■ Stated problem ■
Copy out the rows from the line containing "Image resolution: width=1056" through the line containing "click(652, 17)", exactly as they appear, including both of those lines.

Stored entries
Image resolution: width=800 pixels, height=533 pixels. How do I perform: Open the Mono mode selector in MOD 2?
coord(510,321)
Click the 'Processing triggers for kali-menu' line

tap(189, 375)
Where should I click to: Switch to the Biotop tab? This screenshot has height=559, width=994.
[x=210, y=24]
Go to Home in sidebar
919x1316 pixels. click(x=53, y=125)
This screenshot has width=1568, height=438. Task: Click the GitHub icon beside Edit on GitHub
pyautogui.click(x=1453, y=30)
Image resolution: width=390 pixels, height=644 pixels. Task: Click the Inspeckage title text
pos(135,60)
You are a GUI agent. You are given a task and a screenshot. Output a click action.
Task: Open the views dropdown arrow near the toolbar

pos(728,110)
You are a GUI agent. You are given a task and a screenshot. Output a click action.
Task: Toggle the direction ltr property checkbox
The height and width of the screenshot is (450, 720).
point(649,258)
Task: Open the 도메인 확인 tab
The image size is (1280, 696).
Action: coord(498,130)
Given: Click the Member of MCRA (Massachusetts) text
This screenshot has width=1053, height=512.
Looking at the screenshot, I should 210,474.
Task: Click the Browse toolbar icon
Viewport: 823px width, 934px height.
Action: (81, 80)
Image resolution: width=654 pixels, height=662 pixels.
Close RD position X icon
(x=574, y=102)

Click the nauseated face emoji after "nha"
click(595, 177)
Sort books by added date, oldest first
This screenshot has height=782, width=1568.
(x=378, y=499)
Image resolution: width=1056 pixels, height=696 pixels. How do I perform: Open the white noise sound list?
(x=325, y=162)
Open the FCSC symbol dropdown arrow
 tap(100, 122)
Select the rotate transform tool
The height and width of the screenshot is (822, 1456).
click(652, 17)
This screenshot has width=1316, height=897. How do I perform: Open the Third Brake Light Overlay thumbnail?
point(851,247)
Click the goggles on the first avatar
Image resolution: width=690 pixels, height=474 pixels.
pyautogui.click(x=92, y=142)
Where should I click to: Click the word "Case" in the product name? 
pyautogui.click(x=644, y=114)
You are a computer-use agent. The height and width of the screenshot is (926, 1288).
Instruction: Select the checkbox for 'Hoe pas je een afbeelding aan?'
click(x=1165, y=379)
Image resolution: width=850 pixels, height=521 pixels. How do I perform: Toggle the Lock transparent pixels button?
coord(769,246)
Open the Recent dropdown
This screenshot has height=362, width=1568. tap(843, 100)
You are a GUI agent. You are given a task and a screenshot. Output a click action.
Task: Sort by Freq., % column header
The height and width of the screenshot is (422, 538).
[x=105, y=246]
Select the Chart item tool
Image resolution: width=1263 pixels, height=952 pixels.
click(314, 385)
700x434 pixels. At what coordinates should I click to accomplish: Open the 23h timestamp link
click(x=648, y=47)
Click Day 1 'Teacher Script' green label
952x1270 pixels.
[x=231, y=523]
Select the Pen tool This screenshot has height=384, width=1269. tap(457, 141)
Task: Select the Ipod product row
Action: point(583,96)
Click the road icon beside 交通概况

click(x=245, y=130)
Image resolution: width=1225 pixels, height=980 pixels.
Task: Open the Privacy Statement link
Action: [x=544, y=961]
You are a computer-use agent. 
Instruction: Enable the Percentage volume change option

■ Answer for the task ■
Image resolution: width=1056 pixels, height=696 pixels. How do I perform: Open the white noise sound list?
(x=325, y=162)
Open the FCSC symbol dropdown arrow
 tap(100, 122)
Select the rotate transform tool
The height and width of the screenshot is (822, 1456).
click(652, 17)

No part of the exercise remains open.